EXERCISE INSTRUCTIONS —
Search the material for the word "height" and copy every line in which it occurs.

LISTED RECORDS —
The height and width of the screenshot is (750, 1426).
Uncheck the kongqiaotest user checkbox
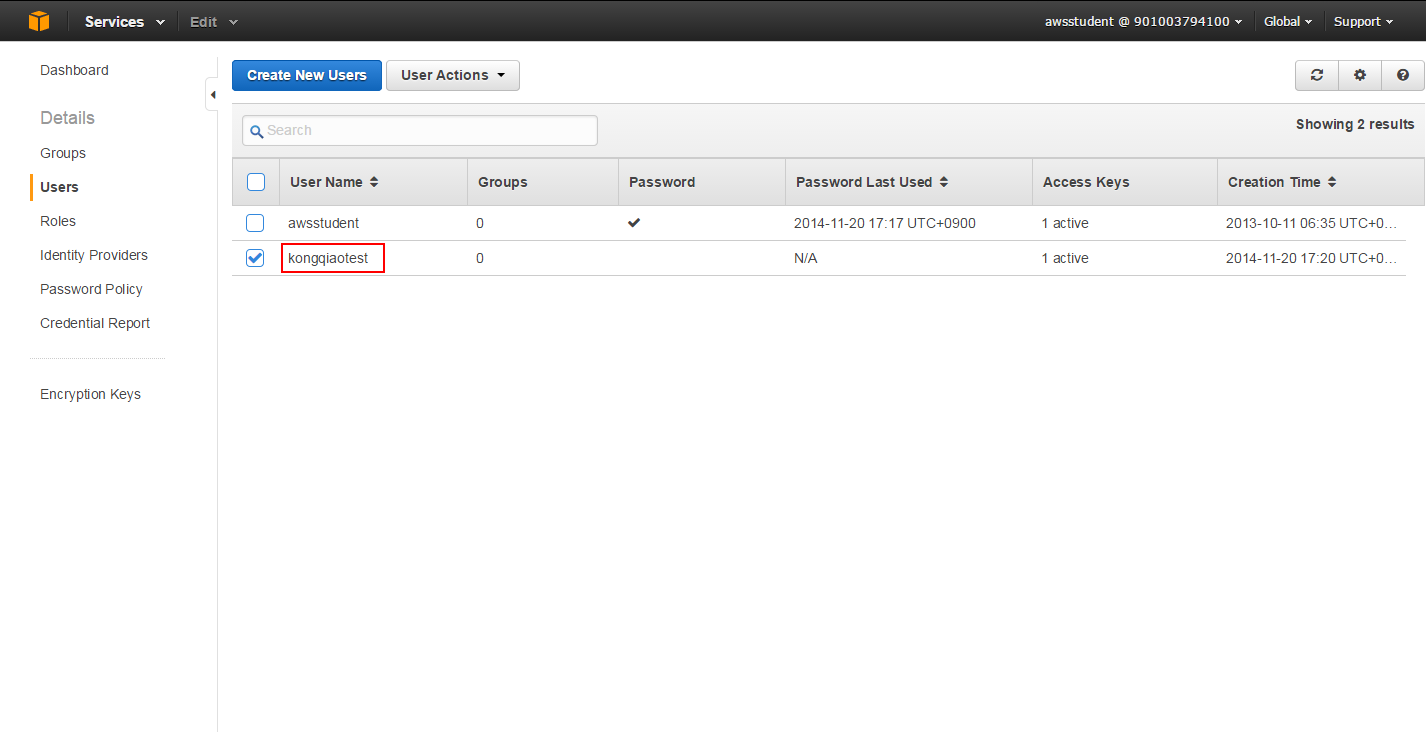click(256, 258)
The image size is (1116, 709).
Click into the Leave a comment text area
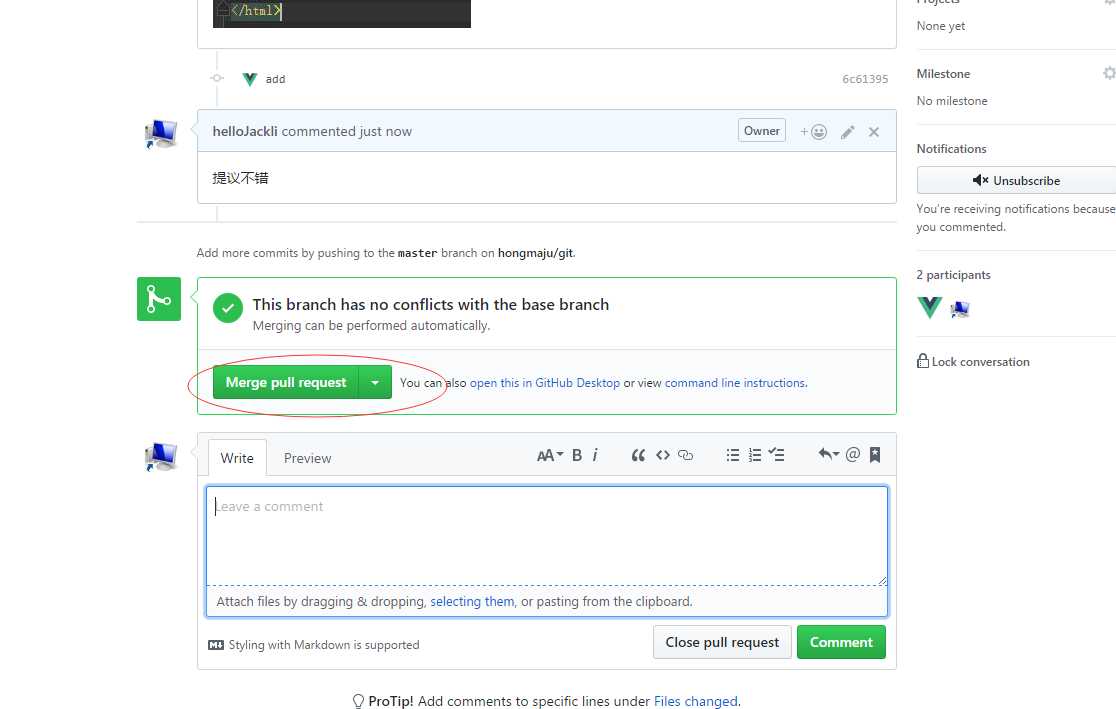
...
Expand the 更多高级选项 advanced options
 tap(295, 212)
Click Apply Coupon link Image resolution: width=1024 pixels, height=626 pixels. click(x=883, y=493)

OUTPUT OF THE EXERCISE —
The height and width of the screenshot is (750, 1426).
Click Apply Coupon link Image resolution: width=1024 pixels, height=626 pixels. click(x=883, y=493)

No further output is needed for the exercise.